Critical authority is crucial when it comes to issuing an unpopular opinion. For me, this happened with Lloyd Jones’s Hand Me Down World and Jennifer Egan’s A Visit from the Goon Squad. It wasn’t that the novels weren’t beautifully written; they were. But what they proposed seemed to me at odds with what they accomplished. To my eye, there was a deep and troubling paradox at the heart of each project. A matter of taste, but in each case I was glad to be able to argue my case, and gratified to find a small but adamant group of readers who felt similarly.

The opposite happened with, of all things, Martin Amis’s ludicrous The Pregnant Widow. I should have hated it, but it entertained me. I found its stupidest twists almost endearing, and did my best to explain the unlikely chemistry that made me laugh indulgently instead of rolling my eyes. Likewise with Lorrie Moore’s A Gate at the Stairs, with its improbable plot, narrated in a traumatised, satirical voice that kept breaking character. It shouldn’t have worked at all, but it moved me, and again I felt less lonely hearing from others who’d had the same unexpected response.

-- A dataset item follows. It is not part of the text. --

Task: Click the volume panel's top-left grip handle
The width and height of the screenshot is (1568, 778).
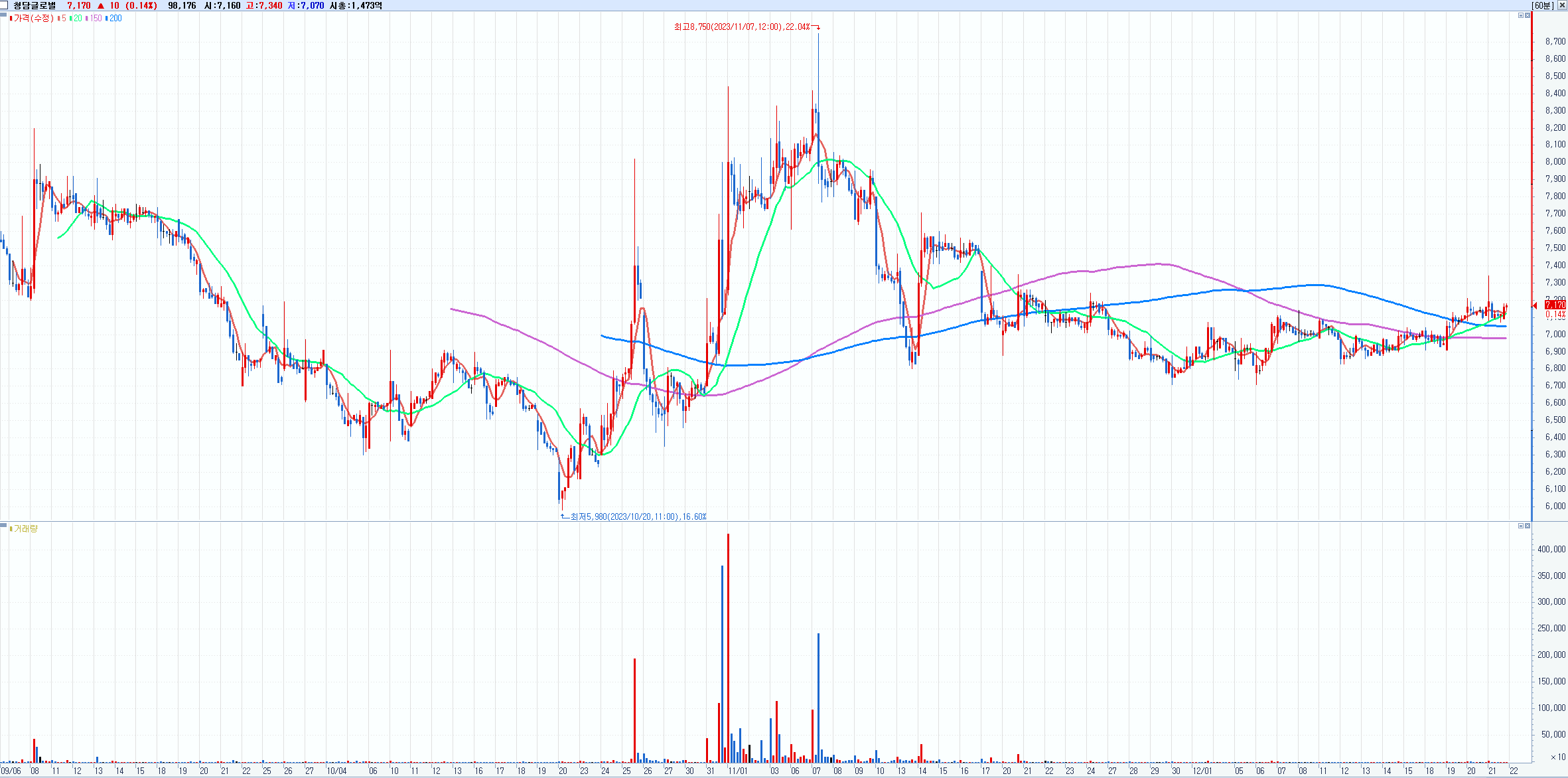Action: point(3,525)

We agree, we disagree, and then we all move on to the next book. Who ever re-reads an old review, apart from the author (well, both authors) and the odd scholar? I’m comforted by the ephemerality of the art form, even though paradoxically it was my least ephemeral review that led directly to a new, less visible line of work. Editing – call it pre-reviewing – is an even closer encounter of the close-reading kind. I love the proximity. And I watch, now, with an aunt-like eye for how “my” authors’ manuscripts fare in others’ critical hands.

Life is too short to read all the books. There’s an old grad school joke – “I haven’t read it, but I’ve read about it” – and it strikes me as the happy job of reviewers to help anyone use that line with confidence in any social situation. Meanwhile, the reviewer (or editor, or academic) gets to say to herself, “I haven’t written that. But I’ve written about it.” Why I review? Because I read. And so I, too, can write.